Fine-Tuning Transformers with custom dataset: Classification task

14 min readFeb 11, 2023

While pre-trained transformer models have many benefits, there are also several drawbacks to using them on a custom dataset compared to using fine-tuned models. They may not always perform as well as fine-tuned models on a custom dataset. Fine-tuning allows for greater control, adaptation, and optimization to the specific task and dataset, resulting in improved performance.

What is fine-tuning in transformers?

Fine-tuning is a process in which a pre-trained model is further trained on a new task using task-specific data. In the context of Transformer models, fine-tuning refers to the process of using a pre-trained Transformer model as the starting point for training on a new task.

The idea behind fine-tuning Transformer models is that they have already been trained on a large corpus of text data, and therefore have already learned many useful representations of language. By fine-tuning the model on a new task, the model can use these pre-learned representations as a good starting point, and learn task-specific information from the new task data.

The process of fine-tuning a Transformer model involves unfreezing some or all of the layers of the pre-trained model and training them on the new task data using a task-specific loss function. The remaining layers can be kept frozen, preserving the pre-learned representations and preventing overfitting on the small task-specific data.

In conclusion, fine-tuning is a powerful technique for leveraging pre-trained Transformer models for new NLP tasks, allowing practitioners to achieve state-of-the-art results with relatively small amounts of task-specific data. Fine-tuning has become a popular approach in NLP due to the high performance of Transformer models and the availability of large pre-trained models.

How we fine-tune transformers models for a specific task?

Fine-tuning a Transformer model for a specific task typically involves the following steps:

Prepare the task-specific data
Tokenize the data
Choose a pre-trained model
Define a fine-tuning architecture
Compile the model
Train the model
Evaluate the model

By following these steps, you can fine-tune a Transformer model for a specific task, leveraging the pre-learned representations of the model to achieve high performance with limited task-specific data.

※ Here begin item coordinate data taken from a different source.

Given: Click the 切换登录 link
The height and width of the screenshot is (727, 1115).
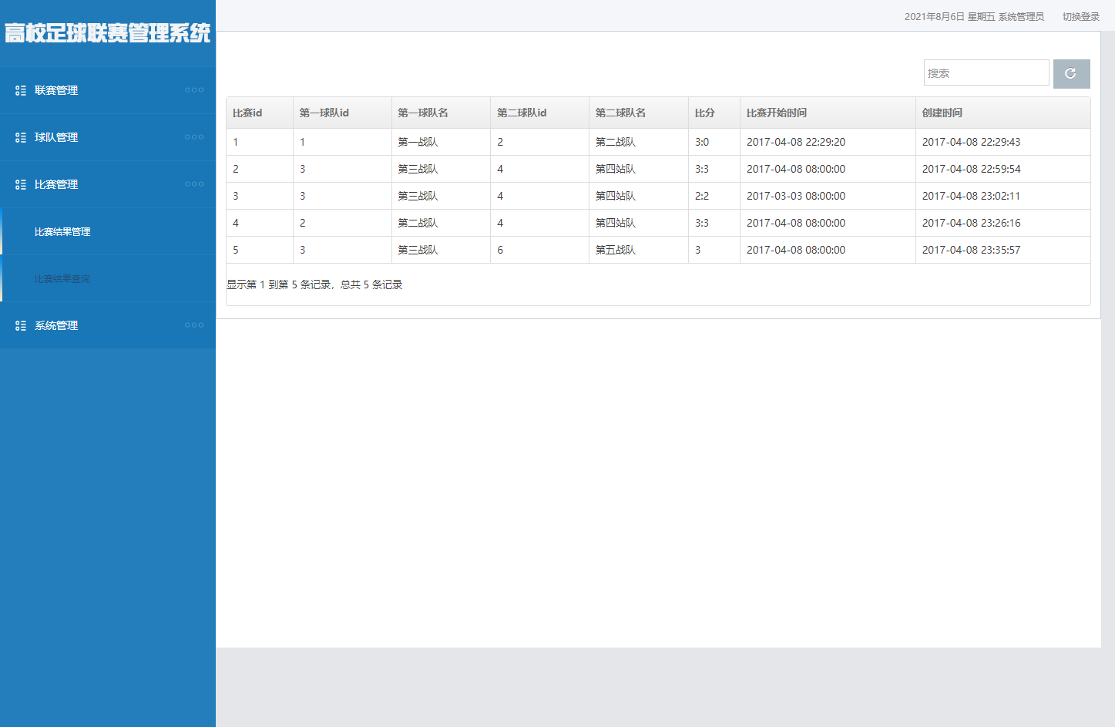Looking at the screenshot, I should point(1080,17).
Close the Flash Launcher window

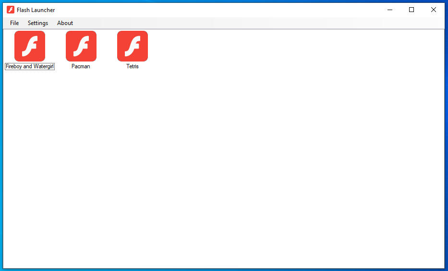pyautogui.click(x=434, y=10)
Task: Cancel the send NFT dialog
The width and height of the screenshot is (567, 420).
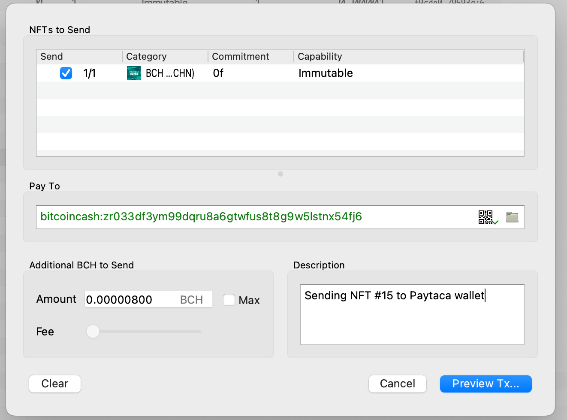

Approaches for fine-tuning architecture

Chop off the final layer and add a new one:

This approach is often used when the task for which the transformer model is being fine-tuned is different from the task for which it was pre-trained. In this approach, the final layer of the pre-trained transformer model is removed, and a new layer is added to match the specific requirements of the target task. The new layer is then trained from scratch on the target task’s data, while the rest of the model is kept frozen. The idea behind this approach is to preserve the learned representations of the pre-trained model, which can be useful for the target task, and only update the final layer to make predictions for the new task.

2. Fine-tune everything:

In this approach, all the parameters of the pre-trained transformer model are updated during training on the target task’s data. This is usually done when the target task is similar to the task for which the model was pre-trained, and the pre-trained model’s learned representations can be fine-tuned for the target task. During fine-tuning, a smaller learning rate is often used to avoid undoing the learned representations from the pre-training step. This approach can lead to better performance than the previous one as the entire model is optimized for the target task.

Both of these approaches have their own advantages and disadvantages, and the choice between them depends on the specific use case and the similarities between the target task and the pre-training task.

In this task we are using Fine-tune everything approach.

In this task, we are fine-tuning a model for sentiment analysis, but the same procedure can be used for any classification task.

Fine-tuning for sentiment analysis on a custom dataset

You will get the all code here. https://github.com/GaneshLokare/Transformers

# install transformers
!pip install transformers

The command pip install transformers is used to install the transformers package, which provides access to state-of-the-art Transformer-based models for NLP tasks, including sentiment analysis.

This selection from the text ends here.